Have you watched Like Water for Chocolate? We recommend this Spanish movie (Reading the subtitles are worth the effort.), which was originally released in 1993. This period piece is a fine treat.

The coming and goings in Downton Abbey have the manor’s cook, Mrs. Patmore, cooking up many fine meals for the gentlemen and ladies. Here’s a new take on the British society during the early 1900s.

Note: If you order via the links above, The Mixed Stew creators will get a tiny referral fee.

Thursday, February 2, 2012

Thursday’s Side Dish: Red Velvet Cake Mix

Look for the red box
The availability of red velvet cake mixes is a fairly new and rare occurrence based The Mixed Stew crew’s experience. Count on Duncan Hines to provide this short cut to red velvet cake bliss, but you may have to make a visit to more than one major grocery store in order to find it. We’ve enjoyed a very good outcome from this particular (18 oz) cake mix. Plus, it’s decently priced as cake mixes go (We’ve seen it for sale as low as 99 cents on a good sale day).

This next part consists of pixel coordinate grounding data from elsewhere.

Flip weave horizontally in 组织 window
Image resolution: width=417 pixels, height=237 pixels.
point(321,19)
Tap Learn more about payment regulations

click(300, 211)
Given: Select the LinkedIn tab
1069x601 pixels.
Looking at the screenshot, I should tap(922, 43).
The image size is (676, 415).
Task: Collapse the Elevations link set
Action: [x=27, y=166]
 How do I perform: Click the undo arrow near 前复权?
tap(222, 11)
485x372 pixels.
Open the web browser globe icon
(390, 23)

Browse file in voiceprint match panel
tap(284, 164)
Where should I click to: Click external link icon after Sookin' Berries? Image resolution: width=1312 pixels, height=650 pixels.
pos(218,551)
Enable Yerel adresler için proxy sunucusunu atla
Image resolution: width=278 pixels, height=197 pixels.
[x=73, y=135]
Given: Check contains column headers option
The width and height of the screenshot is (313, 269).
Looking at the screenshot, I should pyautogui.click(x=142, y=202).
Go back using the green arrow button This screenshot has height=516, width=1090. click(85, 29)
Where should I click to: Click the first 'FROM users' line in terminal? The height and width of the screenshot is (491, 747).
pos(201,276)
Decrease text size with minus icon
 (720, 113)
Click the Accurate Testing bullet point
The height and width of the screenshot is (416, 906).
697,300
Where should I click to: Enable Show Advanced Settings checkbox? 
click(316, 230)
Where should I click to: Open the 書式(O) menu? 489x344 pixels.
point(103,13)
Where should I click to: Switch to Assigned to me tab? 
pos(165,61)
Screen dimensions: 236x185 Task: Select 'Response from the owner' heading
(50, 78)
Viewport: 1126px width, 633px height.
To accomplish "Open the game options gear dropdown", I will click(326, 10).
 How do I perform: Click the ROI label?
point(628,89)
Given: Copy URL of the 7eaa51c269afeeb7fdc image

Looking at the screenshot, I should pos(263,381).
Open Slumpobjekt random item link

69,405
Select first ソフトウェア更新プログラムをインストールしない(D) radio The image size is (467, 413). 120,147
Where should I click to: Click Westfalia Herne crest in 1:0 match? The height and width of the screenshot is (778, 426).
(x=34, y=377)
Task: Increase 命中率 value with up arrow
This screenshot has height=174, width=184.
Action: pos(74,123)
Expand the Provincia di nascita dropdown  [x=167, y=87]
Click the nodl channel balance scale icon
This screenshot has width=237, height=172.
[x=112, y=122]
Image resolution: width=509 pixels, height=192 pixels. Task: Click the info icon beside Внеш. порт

Wednesday, February 1, 2012

Wednesday’s Helping: Diet Conscious Cake

Lowering the calories

Cooks have options now when it comes to lightening up cakes. We suggest substituting apple sauce for the same amount of cooking oil called for in yellow or white cake recipes. Fold or stir in the apple sauce, but do not over mix. Over mixing can lead to a rubbery texture to the finished product. This substitution also works conveniently with cake mixes packaged in boxes. Meanwhile, switch out an equal amount of pureed prunes for the oil called for in chocolate cake recipes or chocolate-based mixes. Again, we advise that you not over mix the cake batter when using pureed prunes. Lastly, look for Splenda No Calorie, Granulated that’s a diabetic-friendly alternative to baking with plain sugar.